To do:
Copy every line of the records below that holds the word "SuitShop".

Entries provided:
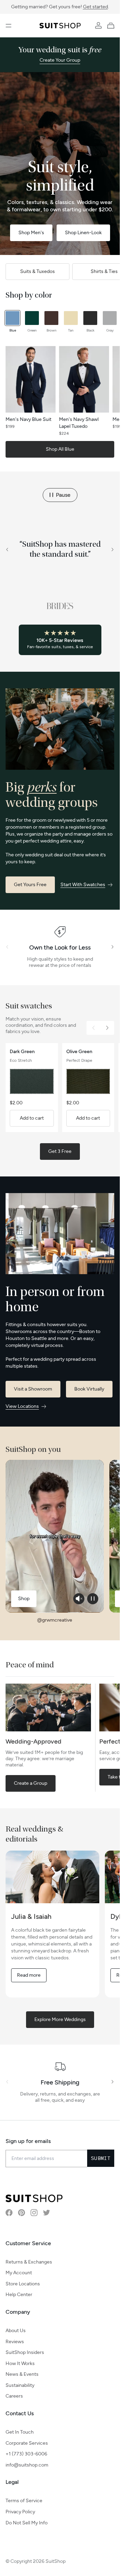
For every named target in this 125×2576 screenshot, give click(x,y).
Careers (14, 2396)
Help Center (19, 2294)
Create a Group (30, 1783)
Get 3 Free (60, 1151)
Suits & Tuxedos (37, 271)
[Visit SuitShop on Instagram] (34, 2212)
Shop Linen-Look (83, 233)
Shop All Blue (60, 449)
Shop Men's (31, 233)
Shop (24, 1599)
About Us (16, 2331)
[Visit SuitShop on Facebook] (9, 2212)
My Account (19, 2273)
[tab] (12, 322)
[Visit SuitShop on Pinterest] (21, 2212)
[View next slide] (113, 550)
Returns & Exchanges (29, 2262)
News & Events (22, 2374)
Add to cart (32, 1118)
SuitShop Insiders (25, 2352)
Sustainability (20, 2385)
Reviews (15, 2342)
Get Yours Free (30, 885)
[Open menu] (8, 25)
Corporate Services (27, 2443)
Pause (63, 495)
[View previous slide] (7, 550)
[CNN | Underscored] (60, 606)
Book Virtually (89, 1389)
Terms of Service (24, 2501)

Exercise solution:
[Visit SuitShop on Instagram] (34, 2212)
[Visit SuitShop on Facebook] (9, 2212)
[Visit SuitShop on Pinterest] (21, 2212)
SuitShop Insiders (25, 2352)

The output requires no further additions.